Hartmut_ZiebsViele Menschen, die vor Krieg und Terror aus Ihrem Heimatland geflohen sind, haben in den letzten Jahren eine Zuflucht in Deutschland gefunden. Welche Rolle spielt die Feuerwehr bei der Flüchtlingshilfe?

Ja, wir haben von Anfang an eine große Rolle gespielt. Mit Beginn der Flüchtlingswelle bzw. der Zuwanderungswelle in Deutschland waren rund 50.000 Feuerwehrleute jeden Tag im Einsatz, um Logistikaufgaben zu übernehmen, um die Krisenstäbe zu besetzen, gerade in der Anfangszeit war die Verwaltung noch nicht ganz so lauffähig, das kam ja alles ziemlich überraschend. Das ist aber mittlerweile vorbei!

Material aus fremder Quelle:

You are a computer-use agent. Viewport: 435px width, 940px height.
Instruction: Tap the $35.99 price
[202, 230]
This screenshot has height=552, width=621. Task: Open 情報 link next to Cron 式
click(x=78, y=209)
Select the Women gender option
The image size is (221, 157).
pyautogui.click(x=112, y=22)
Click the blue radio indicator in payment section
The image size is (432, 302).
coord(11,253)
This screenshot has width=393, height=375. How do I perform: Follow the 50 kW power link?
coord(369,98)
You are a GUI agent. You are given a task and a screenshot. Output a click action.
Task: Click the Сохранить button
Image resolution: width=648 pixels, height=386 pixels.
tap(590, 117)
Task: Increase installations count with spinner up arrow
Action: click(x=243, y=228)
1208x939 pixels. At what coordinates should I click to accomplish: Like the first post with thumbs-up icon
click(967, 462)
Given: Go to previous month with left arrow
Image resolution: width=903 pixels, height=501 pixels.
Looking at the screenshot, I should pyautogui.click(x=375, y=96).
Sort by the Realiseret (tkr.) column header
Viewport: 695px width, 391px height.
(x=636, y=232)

Die Verwaltungen haben die Aufgaben hervorragend übernommen, da haben wir uns zurückziehen können. Im Moment sind die Feuerwehren gefordert, die Flüchtlinge zu integrieren, also bei der Integration zu helfen, sie mit in die Feuerwehren zu holen und dort die Flüchtlinge mit unserer Kultur, mit unseren Werten letztendlich – ich sag mal – zu „infizieren“, wenn sie denn hierbleiben.

Was muss ich tun, wenn ich der Freiwilligen Feuerwehr beitreten möchte? Darf ich das als Frau überhaupt? Und muss ich dazu die deutsche Staatsangehörigkeit besitzen?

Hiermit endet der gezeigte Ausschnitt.